------ Input for this task ------

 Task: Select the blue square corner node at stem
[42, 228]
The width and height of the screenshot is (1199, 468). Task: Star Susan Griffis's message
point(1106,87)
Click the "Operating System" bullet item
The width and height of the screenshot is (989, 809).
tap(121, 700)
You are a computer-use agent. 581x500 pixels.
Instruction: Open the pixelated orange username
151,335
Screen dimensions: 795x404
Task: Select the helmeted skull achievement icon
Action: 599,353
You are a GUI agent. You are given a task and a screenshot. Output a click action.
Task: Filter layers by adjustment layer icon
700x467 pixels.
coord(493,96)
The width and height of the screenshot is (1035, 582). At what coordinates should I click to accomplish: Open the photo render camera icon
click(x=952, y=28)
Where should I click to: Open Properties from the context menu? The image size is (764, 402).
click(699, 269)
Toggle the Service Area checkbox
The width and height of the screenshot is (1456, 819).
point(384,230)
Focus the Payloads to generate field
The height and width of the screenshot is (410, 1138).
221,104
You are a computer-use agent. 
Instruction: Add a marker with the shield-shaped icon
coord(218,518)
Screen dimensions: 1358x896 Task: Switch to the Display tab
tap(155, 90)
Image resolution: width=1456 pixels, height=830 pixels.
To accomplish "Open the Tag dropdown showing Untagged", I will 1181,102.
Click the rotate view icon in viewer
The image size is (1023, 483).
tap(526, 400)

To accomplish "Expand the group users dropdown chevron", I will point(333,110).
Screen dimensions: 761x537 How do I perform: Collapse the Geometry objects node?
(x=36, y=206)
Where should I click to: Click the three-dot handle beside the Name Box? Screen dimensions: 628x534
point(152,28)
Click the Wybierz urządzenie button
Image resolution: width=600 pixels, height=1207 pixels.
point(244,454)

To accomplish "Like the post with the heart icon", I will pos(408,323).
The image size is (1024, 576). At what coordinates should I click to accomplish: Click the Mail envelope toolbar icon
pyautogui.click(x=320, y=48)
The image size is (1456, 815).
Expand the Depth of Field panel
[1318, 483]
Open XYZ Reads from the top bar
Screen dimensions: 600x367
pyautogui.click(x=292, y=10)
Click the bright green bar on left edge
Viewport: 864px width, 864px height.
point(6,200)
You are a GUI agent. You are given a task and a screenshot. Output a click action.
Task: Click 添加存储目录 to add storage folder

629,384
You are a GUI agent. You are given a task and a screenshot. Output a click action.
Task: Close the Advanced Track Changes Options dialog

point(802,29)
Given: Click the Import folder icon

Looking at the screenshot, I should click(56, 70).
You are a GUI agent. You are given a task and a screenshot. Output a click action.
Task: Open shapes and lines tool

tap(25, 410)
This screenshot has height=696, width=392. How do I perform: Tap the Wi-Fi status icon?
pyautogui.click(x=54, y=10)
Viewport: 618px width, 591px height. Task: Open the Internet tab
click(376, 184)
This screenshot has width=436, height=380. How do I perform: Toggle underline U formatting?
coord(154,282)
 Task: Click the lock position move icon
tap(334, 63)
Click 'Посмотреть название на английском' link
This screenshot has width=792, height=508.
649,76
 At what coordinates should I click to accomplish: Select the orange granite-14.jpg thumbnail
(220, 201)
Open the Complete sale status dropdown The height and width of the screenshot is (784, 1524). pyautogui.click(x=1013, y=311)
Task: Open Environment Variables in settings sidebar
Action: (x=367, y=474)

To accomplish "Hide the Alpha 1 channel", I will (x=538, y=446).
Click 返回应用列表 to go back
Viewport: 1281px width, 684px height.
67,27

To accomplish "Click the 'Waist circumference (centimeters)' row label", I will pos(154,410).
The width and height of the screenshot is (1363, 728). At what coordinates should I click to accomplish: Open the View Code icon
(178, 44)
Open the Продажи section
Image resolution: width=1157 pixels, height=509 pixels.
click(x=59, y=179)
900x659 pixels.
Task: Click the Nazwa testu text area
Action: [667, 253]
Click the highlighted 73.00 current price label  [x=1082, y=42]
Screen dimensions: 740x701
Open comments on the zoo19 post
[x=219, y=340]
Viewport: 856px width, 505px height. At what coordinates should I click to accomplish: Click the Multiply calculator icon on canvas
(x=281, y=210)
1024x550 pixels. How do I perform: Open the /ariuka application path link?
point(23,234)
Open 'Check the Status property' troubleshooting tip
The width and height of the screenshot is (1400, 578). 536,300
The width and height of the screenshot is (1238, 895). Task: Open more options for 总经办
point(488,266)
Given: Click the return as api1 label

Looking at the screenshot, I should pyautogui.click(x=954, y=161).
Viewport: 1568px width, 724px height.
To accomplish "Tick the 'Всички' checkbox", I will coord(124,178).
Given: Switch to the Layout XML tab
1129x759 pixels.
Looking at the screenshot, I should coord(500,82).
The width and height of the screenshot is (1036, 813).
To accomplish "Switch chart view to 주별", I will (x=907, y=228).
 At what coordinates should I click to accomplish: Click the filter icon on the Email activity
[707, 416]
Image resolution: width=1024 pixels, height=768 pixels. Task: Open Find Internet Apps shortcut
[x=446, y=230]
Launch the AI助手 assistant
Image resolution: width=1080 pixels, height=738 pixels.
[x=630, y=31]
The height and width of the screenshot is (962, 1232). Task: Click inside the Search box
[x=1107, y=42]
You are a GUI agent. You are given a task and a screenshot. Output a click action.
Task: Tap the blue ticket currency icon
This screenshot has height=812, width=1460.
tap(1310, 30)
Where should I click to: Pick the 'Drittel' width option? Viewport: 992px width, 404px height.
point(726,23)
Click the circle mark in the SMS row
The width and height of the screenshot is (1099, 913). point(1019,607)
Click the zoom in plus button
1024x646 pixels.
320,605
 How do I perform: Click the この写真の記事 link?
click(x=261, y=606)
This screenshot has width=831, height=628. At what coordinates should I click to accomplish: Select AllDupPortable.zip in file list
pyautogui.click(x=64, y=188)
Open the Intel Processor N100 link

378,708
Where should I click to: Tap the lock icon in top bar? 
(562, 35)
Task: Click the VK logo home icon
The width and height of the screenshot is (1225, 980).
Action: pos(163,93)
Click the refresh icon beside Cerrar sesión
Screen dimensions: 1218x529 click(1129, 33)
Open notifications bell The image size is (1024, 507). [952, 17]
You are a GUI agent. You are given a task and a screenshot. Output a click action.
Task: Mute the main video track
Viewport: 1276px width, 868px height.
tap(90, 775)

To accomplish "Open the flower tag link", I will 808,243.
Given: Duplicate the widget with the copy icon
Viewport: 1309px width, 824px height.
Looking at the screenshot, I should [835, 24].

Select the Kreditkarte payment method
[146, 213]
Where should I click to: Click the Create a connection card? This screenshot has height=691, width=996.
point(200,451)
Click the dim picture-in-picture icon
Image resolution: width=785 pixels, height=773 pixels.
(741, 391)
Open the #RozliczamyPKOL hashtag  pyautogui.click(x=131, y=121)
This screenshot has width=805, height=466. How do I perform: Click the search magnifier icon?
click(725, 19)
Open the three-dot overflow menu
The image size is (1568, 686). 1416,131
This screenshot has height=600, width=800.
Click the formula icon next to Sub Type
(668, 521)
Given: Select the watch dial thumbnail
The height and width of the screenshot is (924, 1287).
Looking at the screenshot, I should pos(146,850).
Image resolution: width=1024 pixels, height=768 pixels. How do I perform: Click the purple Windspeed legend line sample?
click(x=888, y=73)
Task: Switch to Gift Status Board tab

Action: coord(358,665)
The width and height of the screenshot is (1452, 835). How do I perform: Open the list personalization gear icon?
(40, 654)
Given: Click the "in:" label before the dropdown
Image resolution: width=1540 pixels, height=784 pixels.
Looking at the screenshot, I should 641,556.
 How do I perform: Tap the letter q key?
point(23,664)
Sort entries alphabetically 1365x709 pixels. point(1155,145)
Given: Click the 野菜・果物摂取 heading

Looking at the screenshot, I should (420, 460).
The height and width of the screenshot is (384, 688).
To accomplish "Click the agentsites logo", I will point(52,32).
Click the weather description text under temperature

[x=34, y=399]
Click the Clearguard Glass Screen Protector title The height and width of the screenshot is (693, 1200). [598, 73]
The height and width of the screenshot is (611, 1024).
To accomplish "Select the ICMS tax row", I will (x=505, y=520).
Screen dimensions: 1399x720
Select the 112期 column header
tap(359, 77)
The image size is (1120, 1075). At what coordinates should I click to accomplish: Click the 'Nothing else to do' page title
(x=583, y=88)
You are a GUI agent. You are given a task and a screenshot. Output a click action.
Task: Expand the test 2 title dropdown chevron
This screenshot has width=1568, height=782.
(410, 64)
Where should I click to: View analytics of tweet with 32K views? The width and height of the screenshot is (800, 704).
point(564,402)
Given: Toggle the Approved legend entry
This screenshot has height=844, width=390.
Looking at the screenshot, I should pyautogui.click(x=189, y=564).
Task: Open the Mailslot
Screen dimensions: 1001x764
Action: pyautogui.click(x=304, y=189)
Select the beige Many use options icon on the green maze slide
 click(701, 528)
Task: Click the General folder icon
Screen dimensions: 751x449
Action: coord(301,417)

------

_What you need to do_
Of the entries above, transcribe exactly those lines that fall between the line containing "Viewport: 1309px width, 824px height." and the line containing "before the dropdown", together with those two lines.

_Answer for the task_
Viewport: 1309px width, 824px height.
Looking at the screenshot, I should [835, 24].

Select the Kreditkarte payment method
[146, 213]
Where should I click to: Click the Create a connection card? This screenshot has height=691, width=996.
point(200,451)
Click the dim picture-in-picture icon
Image resolution: width=785 pixels, height=773 pixels.
(741, 391)
Open the #RozliczamyPKOL hashtag  pyautogui.click(x=131, y=121)
This screenshot has width=805, height=466. How do I perform: Click the search magnifier icon?
click(725, 19)
Open the three-dot overflow menu
The image size is (1568, 686). 1416,131
This screenshot has height=600, width=800.
Click the formula icon next to Sub Type
(668, 521)
Given: Select the watch dial thumbnail
The height and width of the screenshot is (924, 1287).
Looking at the screenshot, I should pos(146,850).
Image resolution: width=1024 pixels, height=768 pixels. How do I perform: Click the purple Windspeed legend line sample?
click(x=888, y=73)
Task: Switch to Gift Status Board tab

Action: coord(358,665)
The width and height of the screenshot is (1452, 835). How do I perform: Open the list personalization gear icon?
(40, 654)
Given: Click the "in:" label before the dropdown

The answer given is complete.